The Work Programme, the Government’s flagship ‘back to work’ scheme, was launched in June 2011. It aims to tackle long-term unemployment by paying firms to give those unemployed for 12 months or more specialist support to get a job (the qualifying period is 9 months for under 25s and for those coming off Incapacity Benefit). This was to bring together all previous types of employment support into one and be the biggest, best and cheapest such programme ever.
While in principle I support schemes like this – Labour’s New Deal was first – the sad fact is that the Work Programme isn’t working.
For the first 18 months DWP Ministers refused to give any interim outcome data on the ground that it had to be properly verified first (and forbade the providers from doing so either). In the interim, the Work and Pensions Select Committee spoke to the Minister responsible at the time, Chris Grayling, on 19 March 2012.
When the Government did eventually release figures on the first 14 months of the Work Programme on 27 November 2012, they revealed that targets for the first year target had not been met (DWP also released an accompanying document and the Employment Minister Mark Hoban issued a written statement to parliament).
In Edinburgh 6500 people went on the scheme in its first year but just 170 got permanent jobs. That’s a success (or failure) rate of less than 3 per cent. Across the UK it is just 2 per cent. The government said if there was no Work Programme then at least 5 in every 100 people would find jobs anyway. So the Coalition’s flagship work scheme is so bad they would have been as well doing nothing. I highlighted this in a story in the Edinburgh Evening News.
Early days, said Ministers, and anyway there had been some 200,000 job starts, conveniently announced by the ‘trade association’ for the providers. But why should we now suddenly be expected to believe such unverified data when we were told before how misleading that could be? I put this in a question to the Employment Minister Mark Hoban on 10 December 2012.
Then, following a question from my colleague Gemma Doyle to Prime Minister, where he referred to trade association figures again, I wrote to Mr Cameron to complain. Unfortunately he passed my letter back to DWP, and I got this response from Lord Freud
Since then Ministers have been trying to hide behind a letter from the UK Statistics Authority that suggests that this might not be the best measure upon which to judge the Work Programme’s performance (see Ian Duncan Smith in the Commons on 10 May 2013).
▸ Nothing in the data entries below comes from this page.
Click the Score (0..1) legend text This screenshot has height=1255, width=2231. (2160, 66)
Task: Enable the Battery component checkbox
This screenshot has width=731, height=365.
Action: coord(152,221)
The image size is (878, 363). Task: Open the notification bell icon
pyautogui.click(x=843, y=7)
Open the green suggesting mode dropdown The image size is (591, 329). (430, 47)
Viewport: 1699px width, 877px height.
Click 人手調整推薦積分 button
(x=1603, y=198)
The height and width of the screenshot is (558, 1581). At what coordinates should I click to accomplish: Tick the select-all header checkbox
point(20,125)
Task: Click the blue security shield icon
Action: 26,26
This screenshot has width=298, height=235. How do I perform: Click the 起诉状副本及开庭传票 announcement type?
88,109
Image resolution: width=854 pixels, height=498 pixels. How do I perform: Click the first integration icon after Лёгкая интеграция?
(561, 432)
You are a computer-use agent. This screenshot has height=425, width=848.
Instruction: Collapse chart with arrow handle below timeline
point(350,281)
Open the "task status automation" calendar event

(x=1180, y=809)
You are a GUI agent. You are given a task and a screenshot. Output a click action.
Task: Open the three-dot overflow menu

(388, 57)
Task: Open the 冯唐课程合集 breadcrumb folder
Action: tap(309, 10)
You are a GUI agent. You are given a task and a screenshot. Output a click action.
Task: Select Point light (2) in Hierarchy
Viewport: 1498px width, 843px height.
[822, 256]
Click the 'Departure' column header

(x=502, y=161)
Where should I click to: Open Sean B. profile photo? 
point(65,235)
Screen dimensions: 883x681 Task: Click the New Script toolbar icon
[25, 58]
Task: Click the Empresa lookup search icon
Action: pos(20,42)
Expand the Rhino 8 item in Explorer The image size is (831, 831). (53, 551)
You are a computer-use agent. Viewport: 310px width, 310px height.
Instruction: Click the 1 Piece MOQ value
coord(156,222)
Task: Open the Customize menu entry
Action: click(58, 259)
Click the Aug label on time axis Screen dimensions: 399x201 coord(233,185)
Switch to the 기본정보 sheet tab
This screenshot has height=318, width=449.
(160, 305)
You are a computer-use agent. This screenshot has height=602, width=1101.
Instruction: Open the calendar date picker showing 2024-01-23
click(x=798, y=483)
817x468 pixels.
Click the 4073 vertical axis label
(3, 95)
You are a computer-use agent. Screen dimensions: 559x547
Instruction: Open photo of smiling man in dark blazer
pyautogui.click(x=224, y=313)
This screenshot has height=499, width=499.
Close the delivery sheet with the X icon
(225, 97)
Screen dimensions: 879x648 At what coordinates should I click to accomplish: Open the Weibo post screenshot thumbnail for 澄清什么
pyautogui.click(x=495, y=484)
While it may not be the best measure, it is still a measure worth considering, and more importantly it was the measure the Government chose when it launched the Work Programme in June 2011. Work Programme Provider Guidance explicitly states that ‘Performance will be measured by comparing job outcomes achieved with referrals in the same period.’ Ministers should not be trying to duck responsibility in this way.
For a start it’s the set up. I met a mother whose son had a nervous breakdown some years ago and had been jobless since. The Work Programme contractor got him to look for jobs on the internet. There was none of the tailored support ministers promised. Many MPs are picking up such disturbing examples of poor delivery at a local level.
The blame for this doesn’t only lie with contractors – it’s the government’s too. They set it up so payments arrive only once people have a job and contractors struggle to pay for resources they need.
Furthermore, although the Government is very keen to talk about how cheap its employability programme is, this another part of the problem. Although the spend on the programme is a huge overall, the amount being paid to contractors per sustained job outcome is actually relatively low. I put this point to the Chief Secretary to the Treasury Danny Alexander in a question on 11 December 2012.
But more fundamentally, the Work Programme isn’t working because the economy isn’t working. David Cameron’s cuts choked off the recovery and sent the UK back into recession. Employability programmes do not create jobs and in many sectors of the economy there isn’t increased demand for more staff. The jobs are just not there for those on the scheme.
The Work and Pensions Select Committee, of which I am a member, is looking at whether the financial structure of the scheme is working and, in particular, how it is faring for people facing particular barriers to being employed.